| ACTIONS TO TAKE |
A. Decide whether each statement agrees with the blog post about Brillo. Answer yes or no and quote the words of the post that settle it. (i) Brillo's hair sheds. (ii) The household had gone almost a year and a half without a dog. (iii) Chris gave Brillo a Mohawk last summer.
B. From the blog post about Brillo, list every item the dog arrived with.
C. In the blog post about Brillo, change "trot" to "gallop" and write out the stretch from "Right in front" through "the place, right?" with that change.

| EXCERPT PROVIDED |
———

Saturday, February 26, 2011

Brillo's New Pad

For the last week, the Pease family has been host to my sister’s Labradoodle, Brillo. A Labradoodle is a cross between a Labrador Retriever and a Standard Poodle. Labra-doodles are congenial and active dogs. They have the wonderful temperament and loyalty of the Lab, and the high-spiritedness and intelligence of the Poodle. At least, that’s what my ‘dog book’ says…

Brillo is all legs. Black-- with just a wee spot of white on his chest--his hair is curly and of the non-shedding type. Instead of falling out to create tumble-weeds which roll across my floors every time the front door is opened, Brillo’s hair grows, instead. At one family function, I’ll see a dog close-shaved--and the next…he’ll look like a raggedy black mop with brown eyes and a wagging tail. Last summer, Chris went so far as to give the (poor) dog a Mohawk. Hair cropped short… except for a narrow, two inch high ridge of hair down the middle of his head.

There’s no dignity in being a dog in the Bessey family.

Here at The F.A.R.M. we haven’t had a dog living with us for almost a year and a half--and Josie-Earl, especially, has missed that. There’s been no canine running to the door to greet us when we return home from a day at work or at school. No thumping tail when we speak a kind word; no cold, wet nose nudging our hands when it’s time to go for a walk. So, we were anticipating a visit from our ‘dog-nephew’…

He arrived with a leash, some food and ‘treats’, and a quick word about how good he was about being put outside on a run. We were cautioned against letting him roam outside without being tethered--for the boy has legs like a gazelle and the heart of a long-distance runner. And once he was off—he was gone. I assured my sister that there’d be no problems. That Brillo was safe with us.

Chris left. I got some rope and made a long tether for him by the front porch. I came inside and smiled benignly at the dog.

He peed.

Right in front of me, he peed! I hollered. A knee-jerk reaction. What else could I do? I didn’t have the ability to magically shut him off, mid-stream! But the act of hollering “Brillo!” only made matters worse. For instead of standing there in one place, he took off through the house at a trot, happily sprinkling as he went. A Labrapiddle, then…

I’ve mentioned that we've missed having a dog around the place, right?

I followed his trail and mopped up after him. It was no big deal. Any dog in a new place was bound to have an accident, right?

———

| GIVEN INFORMATION |

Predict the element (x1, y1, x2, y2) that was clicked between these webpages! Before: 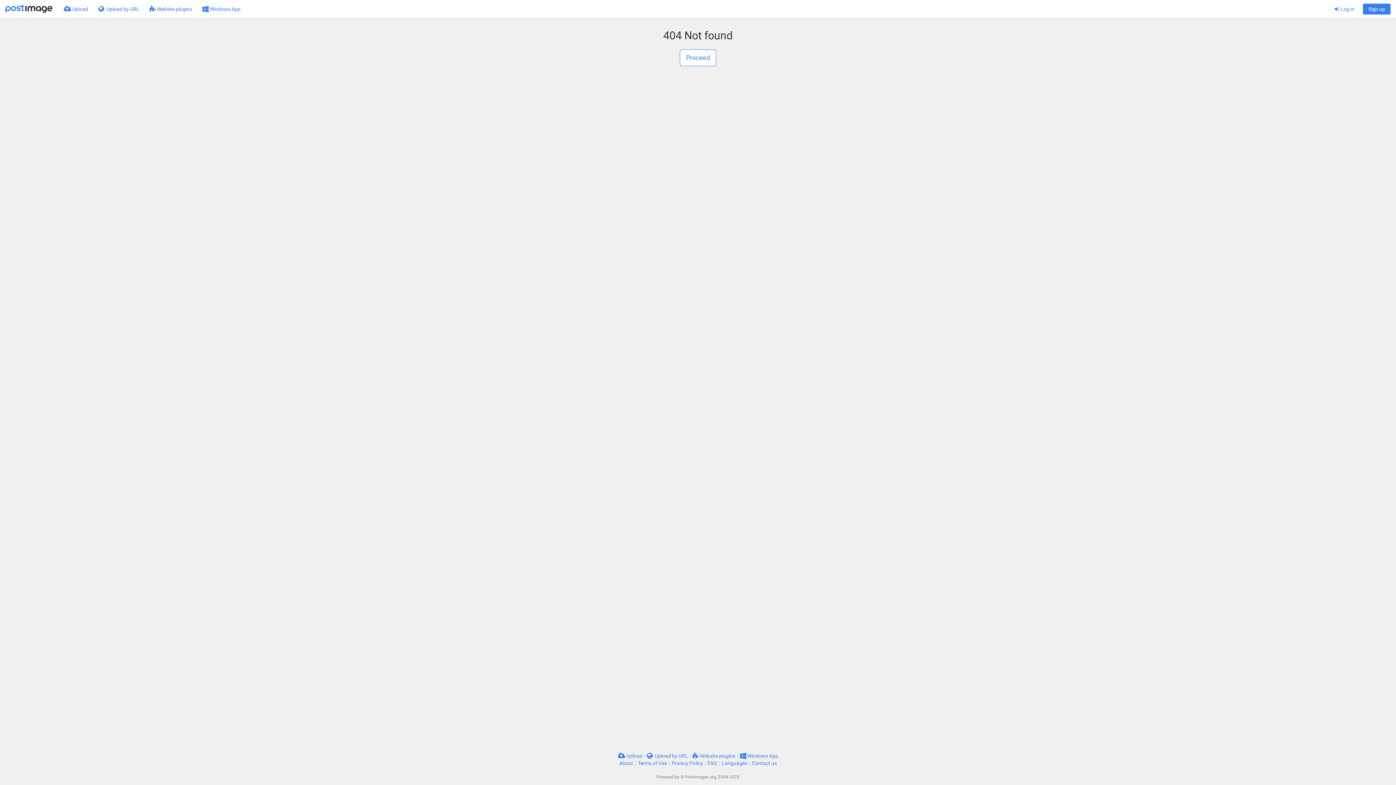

———

| PER-TASK ANSWERS |
A.
(i) No: "his hair is curly and of the non-shedding type"
(ii) Yes: "we haven’t had a dog living with us for almost a year and a half"
(iii) Yes: "Last summer, Chris went so far as to give the (poor) dog a Mohawk."

B.
a leash
some food
‘treats’

C.
Right in front of me, he peed! I hollered. A knee-jerk reaction. What else could I do? I didn’t have the ability to magically shut him off, mid-stream! But the act of hollering “Brillo!” only made matters worse. For instead of standing there in one place, he took off through the house at a gallop, happily sprinkling as he went. A Labrapiddle, then…

I’ve mentioned that we've missed having a dog around the place, right?